### Exercise description:
Rewrite the listing from the line with "Given: Sort by the 技能 skill column header" up to and including the line with "Enable the Dividend", substituting "preferences" for "settings" and leaving everything else as it is.

Records excerpted from a collection
* * * * * * *

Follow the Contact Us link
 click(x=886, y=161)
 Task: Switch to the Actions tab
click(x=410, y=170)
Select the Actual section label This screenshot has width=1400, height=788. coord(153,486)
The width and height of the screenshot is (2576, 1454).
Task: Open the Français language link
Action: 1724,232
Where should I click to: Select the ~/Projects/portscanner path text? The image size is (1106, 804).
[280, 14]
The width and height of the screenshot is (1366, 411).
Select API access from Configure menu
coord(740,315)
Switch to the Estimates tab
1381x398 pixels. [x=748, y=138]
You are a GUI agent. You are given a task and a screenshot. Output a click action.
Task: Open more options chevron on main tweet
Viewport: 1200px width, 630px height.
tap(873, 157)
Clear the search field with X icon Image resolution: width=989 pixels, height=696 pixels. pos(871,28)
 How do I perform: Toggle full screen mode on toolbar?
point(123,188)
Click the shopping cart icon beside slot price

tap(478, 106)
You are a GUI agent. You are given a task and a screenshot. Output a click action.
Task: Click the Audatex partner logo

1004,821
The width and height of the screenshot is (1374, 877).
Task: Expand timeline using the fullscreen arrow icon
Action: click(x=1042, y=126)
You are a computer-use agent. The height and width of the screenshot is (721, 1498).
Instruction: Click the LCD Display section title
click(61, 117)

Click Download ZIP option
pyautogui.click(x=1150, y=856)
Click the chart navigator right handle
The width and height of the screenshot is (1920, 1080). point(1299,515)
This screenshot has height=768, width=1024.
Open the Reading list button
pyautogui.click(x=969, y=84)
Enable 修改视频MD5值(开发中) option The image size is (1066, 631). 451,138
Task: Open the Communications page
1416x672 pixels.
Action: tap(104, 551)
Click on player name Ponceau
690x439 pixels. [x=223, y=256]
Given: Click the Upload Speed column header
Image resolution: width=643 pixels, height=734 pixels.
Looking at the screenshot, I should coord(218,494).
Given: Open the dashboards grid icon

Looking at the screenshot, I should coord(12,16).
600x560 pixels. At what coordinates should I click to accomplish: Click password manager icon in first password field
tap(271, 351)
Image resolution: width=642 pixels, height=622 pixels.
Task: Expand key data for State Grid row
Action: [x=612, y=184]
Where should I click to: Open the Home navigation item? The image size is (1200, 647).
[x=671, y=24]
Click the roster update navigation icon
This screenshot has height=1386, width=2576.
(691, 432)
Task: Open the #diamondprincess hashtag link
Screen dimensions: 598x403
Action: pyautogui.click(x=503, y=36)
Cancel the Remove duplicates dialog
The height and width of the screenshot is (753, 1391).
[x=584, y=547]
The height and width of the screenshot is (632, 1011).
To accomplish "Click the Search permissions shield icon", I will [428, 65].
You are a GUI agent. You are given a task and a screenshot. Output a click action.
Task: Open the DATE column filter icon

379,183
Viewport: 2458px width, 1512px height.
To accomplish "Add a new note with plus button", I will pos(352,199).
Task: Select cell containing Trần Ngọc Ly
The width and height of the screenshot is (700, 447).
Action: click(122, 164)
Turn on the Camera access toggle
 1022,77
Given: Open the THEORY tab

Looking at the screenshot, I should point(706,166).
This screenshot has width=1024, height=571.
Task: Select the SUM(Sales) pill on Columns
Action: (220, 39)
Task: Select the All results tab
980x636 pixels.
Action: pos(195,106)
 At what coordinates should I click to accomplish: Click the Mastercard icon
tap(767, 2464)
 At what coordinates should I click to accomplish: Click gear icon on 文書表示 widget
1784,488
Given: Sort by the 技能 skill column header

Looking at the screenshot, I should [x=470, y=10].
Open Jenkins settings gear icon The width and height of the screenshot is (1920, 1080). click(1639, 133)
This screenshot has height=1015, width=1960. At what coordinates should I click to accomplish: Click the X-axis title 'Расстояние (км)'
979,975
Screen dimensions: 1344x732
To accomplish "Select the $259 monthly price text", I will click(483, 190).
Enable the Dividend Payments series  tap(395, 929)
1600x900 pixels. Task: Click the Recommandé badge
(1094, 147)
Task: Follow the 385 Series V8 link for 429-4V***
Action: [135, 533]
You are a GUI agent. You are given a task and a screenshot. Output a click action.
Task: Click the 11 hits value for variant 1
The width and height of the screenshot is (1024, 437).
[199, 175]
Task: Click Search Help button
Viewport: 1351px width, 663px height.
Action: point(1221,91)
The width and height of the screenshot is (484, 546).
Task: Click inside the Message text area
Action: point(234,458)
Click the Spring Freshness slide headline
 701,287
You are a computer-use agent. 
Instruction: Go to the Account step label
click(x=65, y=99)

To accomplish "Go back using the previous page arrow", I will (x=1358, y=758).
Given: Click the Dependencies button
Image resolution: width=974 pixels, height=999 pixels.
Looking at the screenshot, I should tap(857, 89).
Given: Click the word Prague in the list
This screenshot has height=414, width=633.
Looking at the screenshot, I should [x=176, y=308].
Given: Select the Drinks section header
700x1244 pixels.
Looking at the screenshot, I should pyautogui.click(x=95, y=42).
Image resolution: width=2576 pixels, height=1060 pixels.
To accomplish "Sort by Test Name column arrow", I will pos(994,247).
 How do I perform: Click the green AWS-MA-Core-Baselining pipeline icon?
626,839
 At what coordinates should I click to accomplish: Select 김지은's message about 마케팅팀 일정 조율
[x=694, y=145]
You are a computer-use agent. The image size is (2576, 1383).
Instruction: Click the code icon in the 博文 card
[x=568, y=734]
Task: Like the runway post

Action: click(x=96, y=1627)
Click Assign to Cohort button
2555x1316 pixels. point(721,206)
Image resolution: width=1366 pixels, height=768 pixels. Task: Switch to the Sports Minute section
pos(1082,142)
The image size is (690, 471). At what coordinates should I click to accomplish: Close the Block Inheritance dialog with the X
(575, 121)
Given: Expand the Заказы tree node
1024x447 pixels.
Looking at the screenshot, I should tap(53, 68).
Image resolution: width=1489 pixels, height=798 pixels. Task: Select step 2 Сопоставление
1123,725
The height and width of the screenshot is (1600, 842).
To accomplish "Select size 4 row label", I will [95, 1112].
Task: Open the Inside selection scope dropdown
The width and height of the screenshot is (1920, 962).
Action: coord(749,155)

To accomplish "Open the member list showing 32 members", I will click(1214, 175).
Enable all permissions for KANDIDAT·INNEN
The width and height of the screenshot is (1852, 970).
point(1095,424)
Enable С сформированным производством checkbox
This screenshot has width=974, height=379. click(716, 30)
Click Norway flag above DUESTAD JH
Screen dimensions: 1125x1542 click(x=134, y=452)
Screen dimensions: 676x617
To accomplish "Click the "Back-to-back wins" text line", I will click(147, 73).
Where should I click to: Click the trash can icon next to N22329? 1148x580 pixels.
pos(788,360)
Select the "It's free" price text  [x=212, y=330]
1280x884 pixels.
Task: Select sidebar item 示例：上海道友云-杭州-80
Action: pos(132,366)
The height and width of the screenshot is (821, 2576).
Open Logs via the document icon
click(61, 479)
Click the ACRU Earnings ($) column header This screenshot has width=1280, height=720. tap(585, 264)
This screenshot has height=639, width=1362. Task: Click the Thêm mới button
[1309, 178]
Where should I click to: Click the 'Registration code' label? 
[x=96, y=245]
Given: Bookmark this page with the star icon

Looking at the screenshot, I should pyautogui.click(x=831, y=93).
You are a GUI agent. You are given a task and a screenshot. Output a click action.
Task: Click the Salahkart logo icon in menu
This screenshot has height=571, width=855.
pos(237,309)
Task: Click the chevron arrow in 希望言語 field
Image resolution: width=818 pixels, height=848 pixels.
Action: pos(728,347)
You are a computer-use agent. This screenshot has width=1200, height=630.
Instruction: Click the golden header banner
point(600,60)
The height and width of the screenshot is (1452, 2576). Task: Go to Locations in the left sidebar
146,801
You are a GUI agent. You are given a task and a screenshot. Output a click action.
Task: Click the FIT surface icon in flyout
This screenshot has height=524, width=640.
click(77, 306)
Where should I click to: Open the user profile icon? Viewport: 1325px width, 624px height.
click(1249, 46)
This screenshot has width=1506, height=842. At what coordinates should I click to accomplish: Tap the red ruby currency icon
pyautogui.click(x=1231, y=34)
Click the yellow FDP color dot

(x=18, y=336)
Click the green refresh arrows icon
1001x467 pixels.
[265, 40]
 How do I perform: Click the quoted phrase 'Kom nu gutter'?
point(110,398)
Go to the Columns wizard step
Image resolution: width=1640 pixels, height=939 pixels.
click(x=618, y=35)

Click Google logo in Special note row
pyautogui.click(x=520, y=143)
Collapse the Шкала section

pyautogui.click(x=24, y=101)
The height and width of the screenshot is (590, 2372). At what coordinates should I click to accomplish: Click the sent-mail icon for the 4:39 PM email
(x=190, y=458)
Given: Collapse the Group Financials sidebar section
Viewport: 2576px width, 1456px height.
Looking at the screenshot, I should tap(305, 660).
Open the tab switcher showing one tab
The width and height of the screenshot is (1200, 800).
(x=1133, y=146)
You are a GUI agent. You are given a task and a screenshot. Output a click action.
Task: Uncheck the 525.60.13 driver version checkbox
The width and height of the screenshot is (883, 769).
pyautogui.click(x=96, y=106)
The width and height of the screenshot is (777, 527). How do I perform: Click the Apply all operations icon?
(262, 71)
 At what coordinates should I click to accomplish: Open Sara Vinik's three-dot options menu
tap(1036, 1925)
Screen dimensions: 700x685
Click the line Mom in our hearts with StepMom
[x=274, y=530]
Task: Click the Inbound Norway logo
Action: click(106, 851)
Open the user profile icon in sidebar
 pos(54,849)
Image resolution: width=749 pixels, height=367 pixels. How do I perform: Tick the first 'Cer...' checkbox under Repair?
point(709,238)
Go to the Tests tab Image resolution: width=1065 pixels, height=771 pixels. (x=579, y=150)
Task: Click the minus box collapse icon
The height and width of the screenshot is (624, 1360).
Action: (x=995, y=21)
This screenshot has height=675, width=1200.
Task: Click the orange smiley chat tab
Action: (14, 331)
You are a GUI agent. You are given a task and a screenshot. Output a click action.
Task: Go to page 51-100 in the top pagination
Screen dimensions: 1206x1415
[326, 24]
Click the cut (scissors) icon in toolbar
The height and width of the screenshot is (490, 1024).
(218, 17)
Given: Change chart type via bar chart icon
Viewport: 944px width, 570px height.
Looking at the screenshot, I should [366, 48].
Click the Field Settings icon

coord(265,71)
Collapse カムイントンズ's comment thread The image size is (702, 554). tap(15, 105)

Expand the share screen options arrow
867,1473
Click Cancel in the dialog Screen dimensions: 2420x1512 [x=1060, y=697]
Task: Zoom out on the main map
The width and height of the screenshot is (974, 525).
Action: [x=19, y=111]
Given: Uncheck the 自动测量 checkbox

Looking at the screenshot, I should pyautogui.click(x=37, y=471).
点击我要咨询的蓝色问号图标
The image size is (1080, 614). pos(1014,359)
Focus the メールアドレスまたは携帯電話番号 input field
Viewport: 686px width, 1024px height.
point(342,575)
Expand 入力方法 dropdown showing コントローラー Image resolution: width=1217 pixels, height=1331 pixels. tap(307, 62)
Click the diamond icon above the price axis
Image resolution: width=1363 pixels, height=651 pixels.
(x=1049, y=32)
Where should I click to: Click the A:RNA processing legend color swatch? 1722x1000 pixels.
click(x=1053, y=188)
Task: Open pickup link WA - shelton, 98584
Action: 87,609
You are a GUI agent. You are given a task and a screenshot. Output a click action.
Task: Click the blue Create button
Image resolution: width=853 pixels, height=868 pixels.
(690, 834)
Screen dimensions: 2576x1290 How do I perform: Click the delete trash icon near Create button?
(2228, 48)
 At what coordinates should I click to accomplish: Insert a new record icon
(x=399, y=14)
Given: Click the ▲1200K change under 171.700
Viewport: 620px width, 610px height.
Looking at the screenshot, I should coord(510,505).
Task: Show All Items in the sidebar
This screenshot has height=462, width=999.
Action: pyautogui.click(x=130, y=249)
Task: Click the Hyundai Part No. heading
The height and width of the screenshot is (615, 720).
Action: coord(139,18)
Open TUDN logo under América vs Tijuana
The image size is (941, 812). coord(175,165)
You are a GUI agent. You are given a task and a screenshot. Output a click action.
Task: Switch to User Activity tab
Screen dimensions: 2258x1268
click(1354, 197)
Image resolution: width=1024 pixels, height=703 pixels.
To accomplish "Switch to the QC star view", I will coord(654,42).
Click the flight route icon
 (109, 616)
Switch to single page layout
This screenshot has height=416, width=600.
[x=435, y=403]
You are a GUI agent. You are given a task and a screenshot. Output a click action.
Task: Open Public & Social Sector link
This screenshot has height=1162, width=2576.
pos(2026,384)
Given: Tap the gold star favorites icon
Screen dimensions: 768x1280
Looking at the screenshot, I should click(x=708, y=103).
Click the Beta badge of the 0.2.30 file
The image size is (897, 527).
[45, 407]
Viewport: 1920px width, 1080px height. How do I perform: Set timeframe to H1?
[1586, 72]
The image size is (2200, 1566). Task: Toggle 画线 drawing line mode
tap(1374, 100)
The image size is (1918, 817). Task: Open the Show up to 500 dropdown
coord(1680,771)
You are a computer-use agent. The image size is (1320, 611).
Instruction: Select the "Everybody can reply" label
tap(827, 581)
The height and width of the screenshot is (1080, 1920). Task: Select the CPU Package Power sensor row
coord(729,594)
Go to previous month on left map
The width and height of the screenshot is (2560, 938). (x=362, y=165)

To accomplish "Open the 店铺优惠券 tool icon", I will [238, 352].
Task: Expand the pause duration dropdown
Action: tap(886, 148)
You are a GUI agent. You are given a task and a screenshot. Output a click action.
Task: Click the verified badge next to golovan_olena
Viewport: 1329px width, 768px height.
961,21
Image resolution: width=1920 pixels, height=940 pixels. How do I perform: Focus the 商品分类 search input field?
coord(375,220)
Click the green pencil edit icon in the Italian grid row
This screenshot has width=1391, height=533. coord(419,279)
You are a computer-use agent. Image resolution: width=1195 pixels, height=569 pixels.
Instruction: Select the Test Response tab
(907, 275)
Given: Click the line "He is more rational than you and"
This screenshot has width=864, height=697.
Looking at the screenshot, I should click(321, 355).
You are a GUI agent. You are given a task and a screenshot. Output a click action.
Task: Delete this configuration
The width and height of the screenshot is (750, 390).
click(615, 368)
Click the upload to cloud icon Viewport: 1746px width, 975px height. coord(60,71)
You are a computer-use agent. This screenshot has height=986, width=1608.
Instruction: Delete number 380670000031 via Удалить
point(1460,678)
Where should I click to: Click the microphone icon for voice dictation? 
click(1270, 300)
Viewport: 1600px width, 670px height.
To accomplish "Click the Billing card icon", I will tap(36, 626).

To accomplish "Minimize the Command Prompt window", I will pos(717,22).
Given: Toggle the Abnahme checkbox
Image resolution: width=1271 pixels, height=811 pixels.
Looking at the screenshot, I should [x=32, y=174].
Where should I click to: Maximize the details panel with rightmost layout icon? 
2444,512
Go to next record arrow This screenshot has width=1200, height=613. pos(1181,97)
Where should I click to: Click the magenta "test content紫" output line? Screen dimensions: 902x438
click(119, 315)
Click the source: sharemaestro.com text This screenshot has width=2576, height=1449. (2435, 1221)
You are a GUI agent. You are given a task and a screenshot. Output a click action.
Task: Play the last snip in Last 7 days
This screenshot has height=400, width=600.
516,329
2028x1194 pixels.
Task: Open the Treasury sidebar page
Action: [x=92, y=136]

* * * * * * *

### Solution for this problem:
Given: Sort by the 技能 skill column header

Looking at the screenshot, I should [x=470, y=10].
Open Jenkins preferences gear icon The width and height of the screenshot is (1920, 1080). click(1639, 133)
This screenshot has height=1015, width=1960. At what coordinates should I click to accomplish: Click the X-axis title 'Расстояние (км)'
979,975
Screen dimensions: 1344x732
To accomplish "Select the $259 monthly price text", I will click(483, 190).
Enable the Dividend Payments series  tap(395, 929)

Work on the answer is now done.